Prompt: Repeat exactly the lines below that lie between the line with "Screen dimensions: 1920x1080" and the line with "Given: Click Optimize", counting both of those lines as part of the answer.

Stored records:
------

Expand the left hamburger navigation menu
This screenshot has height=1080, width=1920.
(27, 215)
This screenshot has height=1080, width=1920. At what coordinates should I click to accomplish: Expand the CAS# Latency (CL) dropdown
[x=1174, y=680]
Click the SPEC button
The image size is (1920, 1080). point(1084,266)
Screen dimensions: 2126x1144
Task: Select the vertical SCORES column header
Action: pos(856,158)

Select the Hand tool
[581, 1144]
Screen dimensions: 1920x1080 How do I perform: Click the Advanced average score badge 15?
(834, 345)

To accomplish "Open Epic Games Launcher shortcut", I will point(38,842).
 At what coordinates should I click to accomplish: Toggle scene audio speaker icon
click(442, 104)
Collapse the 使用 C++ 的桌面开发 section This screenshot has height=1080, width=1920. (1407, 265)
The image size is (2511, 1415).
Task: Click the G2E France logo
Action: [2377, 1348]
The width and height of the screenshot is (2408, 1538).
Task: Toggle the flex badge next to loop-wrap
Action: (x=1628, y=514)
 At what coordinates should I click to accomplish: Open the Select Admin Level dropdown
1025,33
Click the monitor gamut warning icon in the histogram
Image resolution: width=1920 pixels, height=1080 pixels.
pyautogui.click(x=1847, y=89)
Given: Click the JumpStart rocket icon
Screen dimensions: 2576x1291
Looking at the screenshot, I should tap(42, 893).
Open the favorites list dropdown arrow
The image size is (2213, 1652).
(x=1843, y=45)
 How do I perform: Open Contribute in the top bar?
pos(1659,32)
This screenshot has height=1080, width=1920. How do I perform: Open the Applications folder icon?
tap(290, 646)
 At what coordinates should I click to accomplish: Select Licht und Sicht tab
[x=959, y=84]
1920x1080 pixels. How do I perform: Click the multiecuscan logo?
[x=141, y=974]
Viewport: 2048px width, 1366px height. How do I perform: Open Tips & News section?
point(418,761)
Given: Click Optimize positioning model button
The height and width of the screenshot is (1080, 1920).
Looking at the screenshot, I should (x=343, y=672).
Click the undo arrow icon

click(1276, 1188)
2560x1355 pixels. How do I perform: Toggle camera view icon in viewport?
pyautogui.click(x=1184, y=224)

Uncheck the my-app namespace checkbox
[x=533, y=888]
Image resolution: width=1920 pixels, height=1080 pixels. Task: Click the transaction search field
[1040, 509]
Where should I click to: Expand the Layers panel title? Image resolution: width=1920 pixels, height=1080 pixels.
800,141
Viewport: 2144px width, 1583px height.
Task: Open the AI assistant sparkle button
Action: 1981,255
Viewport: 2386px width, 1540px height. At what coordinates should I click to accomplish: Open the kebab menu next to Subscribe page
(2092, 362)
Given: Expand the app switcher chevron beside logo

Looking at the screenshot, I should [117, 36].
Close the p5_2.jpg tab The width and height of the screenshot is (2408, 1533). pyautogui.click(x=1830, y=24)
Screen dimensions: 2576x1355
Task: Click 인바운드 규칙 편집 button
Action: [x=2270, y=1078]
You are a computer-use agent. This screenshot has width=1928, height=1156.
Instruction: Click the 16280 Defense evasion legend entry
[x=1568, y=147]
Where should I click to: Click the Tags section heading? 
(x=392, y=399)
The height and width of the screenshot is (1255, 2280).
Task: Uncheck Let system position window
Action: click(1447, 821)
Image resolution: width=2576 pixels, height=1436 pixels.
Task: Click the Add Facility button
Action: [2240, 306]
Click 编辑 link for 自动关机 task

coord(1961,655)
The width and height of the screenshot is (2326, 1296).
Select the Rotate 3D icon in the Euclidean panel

------

Worked solution:
Screen dimensions: 1920x1080 How do I perform: Click the Advanced average score badge 15?
(834, 345)

To accomplish "Open Epic Games Launcher shortcut", I will point(38,842).
 At what coordinates should I click to accomplish: Toggle scene audio speaker icon
click(442, 104)
Collapse the 使用 C++ 的桌面开发 section This screenshot has height=1080, width=1920. (1407, 265)
The image size is (2511, 1415).
Task: Click the G2E France logo
Action: [2377, 1348]
The width and height of the screenshot is (2408, 1538).
Task: Toggle the flex badge next to loop-wrap
Action: (x=1628, y=514)
 At what coordinates should I click to accomplish: Open the Select Admin Level dropdown
1025,33
Click the monitor gamut warning icon in the histogram
Image resolution: width=1920 pixels, height=1080 pixels.
pyautogui.click(x=1847, y=89)
Given: Click the JumpStart rocket icon
Screen dimensions: 2576x1291
Looking at the screenshot, I should tap(42, 893).
Open the favorites list dropdown arrow
The image size is (2213, 1652).
(x=1843, y=45)
 How do I perform: Open Contribute in the top bar?
pos(1659,32)
This screenshot has height=1080, width=1920. How do I perform: Open the Applications folder icon?
tap(290, 646)
 At what coordinates should I click to accomplish: Select Licht und Sicht tab
[x=959, y=84]
1920x1080 pixels. How do I perform: Click the multiecuscan logo?
[x=141, y=974]
Viewport: 2048px width, 1366px height. How do I perform: Open Tips & News section?
point(418,761)
Given: Click Optimize positioning model button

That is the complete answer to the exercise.